THIS SATURDAY at 7 p.m., Kevin Rabas, Meadowlark Press, and you folks will be joining each other for the More Than Words virtual book launch celebration (make sure to register)!
Here are four poems extracted from each of the sections of the book, as well as an additional bonus poem from the bonus chapbook you'll receive when you order your copy of More Than Words.
OUR NATURE
[no one notices]
I.
No one notices
the sky
enough
when they run.
II.
But I’ve seen
tomorrow
coming, going,
a white line.
III.
Where will
we go
when we can
no longer
run, when I
no longer
have you
to follow?
(Re: Allison Schulnik's painting "Skipping Skeletons")
MUSIC
Neon Above All of the Clubs
This is Parker’s town
still, home of those
who can play
fast fast
if they need to, bop,
where fire
is respected, kept
under ice
in whiskey
and burns burns
above
in neon tubes.
GROWING UP
About that time we left the locker room through a cloud
When Spindly held Sam up against the lockers, Spindly’s fists at Sam’s shoulders, pinning him, I thought of Spider-Man, how he would have cocked his legs and given Spindly a quick kick and sprung into the room, taken all of those pock-faced bullies out.

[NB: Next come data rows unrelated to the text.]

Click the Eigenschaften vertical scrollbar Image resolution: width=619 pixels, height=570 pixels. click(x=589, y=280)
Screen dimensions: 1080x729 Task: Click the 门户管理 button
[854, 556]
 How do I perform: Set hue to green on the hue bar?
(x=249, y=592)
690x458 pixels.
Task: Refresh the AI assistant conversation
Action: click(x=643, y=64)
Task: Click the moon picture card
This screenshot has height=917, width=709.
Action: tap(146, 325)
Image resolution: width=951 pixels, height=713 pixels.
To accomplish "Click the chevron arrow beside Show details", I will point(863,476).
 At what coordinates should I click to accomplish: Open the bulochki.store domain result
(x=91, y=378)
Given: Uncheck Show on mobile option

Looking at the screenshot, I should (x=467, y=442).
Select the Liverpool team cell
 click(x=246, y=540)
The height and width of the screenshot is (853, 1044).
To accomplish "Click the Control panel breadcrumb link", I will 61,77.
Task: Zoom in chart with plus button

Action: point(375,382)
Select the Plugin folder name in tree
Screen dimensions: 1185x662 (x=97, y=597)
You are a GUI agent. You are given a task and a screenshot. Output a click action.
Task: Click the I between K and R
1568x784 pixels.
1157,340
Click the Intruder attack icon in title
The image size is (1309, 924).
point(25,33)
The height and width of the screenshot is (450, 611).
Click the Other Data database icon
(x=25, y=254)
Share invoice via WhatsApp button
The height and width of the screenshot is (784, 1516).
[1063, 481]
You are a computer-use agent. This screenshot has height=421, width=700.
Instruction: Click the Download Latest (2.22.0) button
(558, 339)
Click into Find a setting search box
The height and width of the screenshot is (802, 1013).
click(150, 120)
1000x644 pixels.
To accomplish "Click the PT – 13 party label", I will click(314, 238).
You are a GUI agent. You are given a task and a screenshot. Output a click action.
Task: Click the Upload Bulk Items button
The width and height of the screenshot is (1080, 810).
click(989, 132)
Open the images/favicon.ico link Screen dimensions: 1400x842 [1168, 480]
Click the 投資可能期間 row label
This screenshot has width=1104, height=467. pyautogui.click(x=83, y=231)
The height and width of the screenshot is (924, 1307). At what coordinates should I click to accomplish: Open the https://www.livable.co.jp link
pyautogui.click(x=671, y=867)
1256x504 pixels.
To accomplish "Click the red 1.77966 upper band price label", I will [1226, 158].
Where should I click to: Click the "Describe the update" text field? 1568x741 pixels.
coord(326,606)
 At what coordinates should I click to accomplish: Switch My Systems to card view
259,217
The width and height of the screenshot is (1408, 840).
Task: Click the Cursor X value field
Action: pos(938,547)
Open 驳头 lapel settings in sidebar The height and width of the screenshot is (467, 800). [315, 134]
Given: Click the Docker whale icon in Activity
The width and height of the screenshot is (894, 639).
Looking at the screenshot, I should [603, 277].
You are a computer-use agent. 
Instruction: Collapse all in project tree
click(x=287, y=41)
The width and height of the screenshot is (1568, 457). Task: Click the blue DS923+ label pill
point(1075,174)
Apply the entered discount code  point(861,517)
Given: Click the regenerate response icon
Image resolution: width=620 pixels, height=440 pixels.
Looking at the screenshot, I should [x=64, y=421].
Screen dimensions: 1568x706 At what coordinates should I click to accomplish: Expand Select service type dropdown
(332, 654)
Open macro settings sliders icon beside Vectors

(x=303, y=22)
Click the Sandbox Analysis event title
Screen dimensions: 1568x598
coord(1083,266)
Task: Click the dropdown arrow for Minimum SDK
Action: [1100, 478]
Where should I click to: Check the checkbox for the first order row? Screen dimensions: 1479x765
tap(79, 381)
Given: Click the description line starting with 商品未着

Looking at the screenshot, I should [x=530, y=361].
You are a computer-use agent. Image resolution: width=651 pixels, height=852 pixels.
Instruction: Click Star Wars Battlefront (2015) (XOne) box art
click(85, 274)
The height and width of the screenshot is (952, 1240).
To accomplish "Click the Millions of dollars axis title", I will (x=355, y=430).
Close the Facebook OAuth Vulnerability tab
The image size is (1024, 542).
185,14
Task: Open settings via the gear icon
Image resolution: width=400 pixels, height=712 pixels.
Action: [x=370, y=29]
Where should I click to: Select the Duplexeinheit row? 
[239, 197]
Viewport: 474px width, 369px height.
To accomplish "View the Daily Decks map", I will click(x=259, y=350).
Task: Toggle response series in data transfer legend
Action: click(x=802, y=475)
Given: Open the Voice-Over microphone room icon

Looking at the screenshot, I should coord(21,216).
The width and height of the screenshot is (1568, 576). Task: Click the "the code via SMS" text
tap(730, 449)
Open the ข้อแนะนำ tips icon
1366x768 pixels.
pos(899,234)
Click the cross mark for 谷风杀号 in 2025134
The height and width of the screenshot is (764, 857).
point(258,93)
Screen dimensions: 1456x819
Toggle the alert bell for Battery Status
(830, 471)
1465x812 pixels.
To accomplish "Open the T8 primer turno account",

Middle school was like that, bullies fighting their own faces—with razors and zit cream—then taking it all out on you, hoping to turn your face red, too. We learned to ball our fists when we heard our names. Don’t wait. Don’t get hit before you’re ready to put at least one punch up, at least draw a purple bruise across a chin or chest, leave a mark before you go down. That way, you might not be the mark next time. That way, they know you have some scrap in you. We were all little. We were alone when gym was done, there in the locker room. The only time I saw coach stop a fight, all he did was turn all of the shower heads on. The room soon a cloud, and the little ones, we fled first from the plume, as if behind us there’d been fire or a bomb. We never looked back, not for fear we’d turn to salt, but because everyone knows you run better if you never ever turn.
ROMANCE
Preacher Couple
We were both
from West Texas,
cattle country, going
to college in liberal
Colorado. She lived
with vegetarians. Every once
in a while, we’d go
on a date, eat meat.
SICKNESS
[corona—stage one]
so even our little town
goes mostly silent
at night, the only cars
parked at a diagonal
are outside mulready’s pub,
people out for st. pat’s day,
and I lug in my drums, play
like I’ve got a bodhran,
my brushes fluttering
over the drum
with the snares off,
and I try not to touch
anyone, but a fan or two
give us hugs, take hold
of a hand with that
double-fisted grasp.
I’m really not that famous,
just someone drunk
thinks they know me
and wants to touch.
MORE THAN WORDS COMPANION CHAPBOOK
[sketch, 23 Feb. 2021, 4:53 p.m., Emporia, KS]
Down the block again the sound of basketball on driveway, the thud and uptick, a bounce that means the ice is gone, the snow pushed to the side, the season changing, getting better.